Psychology Today defines solitude as a state of being alone without being lonely. In solitude energy is recharged, creative thoughts are percolating, and self-reflection is appreciated. For introverts like me, being alone is essential to our survival. After I drop off my daughter at school, I come home drink a cup of tea and revel in my solitude. I use the time to write and read to feed my mind and my soul.

Don't get me wrong I love being around other people, but working on my blog or writing from a Starbucks, or any coffee shop for that matter is more distracting than energizing. When I'm in these environments, I become easily distracted by the sound of the patrons, baristas and other entrepreneurs using the free wifi to do their work. My mind is free from distraction in solitude; it's even free of social media distractions. I turn off the phone to silence the notifications so that I may be present at the moment and enjoy every bit of it.

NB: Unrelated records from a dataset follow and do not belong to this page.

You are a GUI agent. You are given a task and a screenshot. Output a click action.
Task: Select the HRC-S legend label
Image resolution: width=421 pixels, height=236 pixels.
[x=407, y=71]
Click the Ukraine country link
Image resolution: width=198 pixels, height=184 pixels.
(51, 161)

My solitary existence has helped me develop a greater appreciation of my surroundings; this is a perspective shift I need now more than ever as I navigate this phase of my life. I spend time outdoors enjoy the smell of freshly cut grass, watching the mischievous squirrels chase one another. Yesterday I even caught myself staring at a tiny bird while it sang a melodious tune. When I'm distracted by people, life or anything, I rarely take the time to appreciate how beautiful my life and surroundings are. Being alone gives me the space to reflect on these things while simultaneously creating a deeper appreciation for the world around me.

Let's talk about loneliness

Loneliness is a marked by a sense of isolation; harsh, punishment, a deficiency state, a state of discontent marked by a sense of estrangement, an awareness of excess aloneness. Loneliness yearns for companionship and compassion, but with the loudness of the negative thoughts and self-imposed isolation, there's nowhere for these feelings and vulnerability to grow.

While I enjoy my solitude, I will admit that I have felt deep and profound loneliness. This feeling for me was usually related to some trauma or difficulty I tried to navigate on my own. When I was coping with my brother’s death, I felt lonely. Being far away from my family when I received news like that was hard but dealing with it as a single mother was even more challenging. At the time, I wished I had someone close by to comfort and reassure me. I felt isolated because the people in my immediate circle had no idea what I was feeling and I didn't know how to articulate what I felt so I chose not to communicate. In the midst of these feelings, I isolated myself even further by distancing myself from everyone that wanted to help, and I now realize that action was a cry for help.

On the other occasions when I experienced loneliness, I was going through heartbreaking relationship trauma. What I needed was comfort and consoling; however, I didn't know how to let my guard down, embrace my vulnerability and ask for the help I needed. I thought being alone with my grief was the answer, but it caused me to spiral into self-destructive behavior. Thankfully, I wised up and sought guidance from a therapist. Therapy provided the safe space I needed and taught me how to communicate my grief and pain to others. 

Understanding the difference between solitude and loneliness

It's because I've been through the painful periods of loneliness that I know how loneliness and solitude differ. Solitude is a form of self-love that allows room for growth, gratitude, and joy; while loneliness leads you to believe there's no place for joyfulness and gratitude in your thoughts or life. It's essentially a constant and vicious cycle of “woah is me," instead of “wow, this is me”. I'm thankful for every experience that allowed me to learn the difference. And for each and every birthday, from now until my final day on the planet, I will take the time to be alone because I know enjoying solitude adds value to my life and I will never, ever confuse it with loneliness.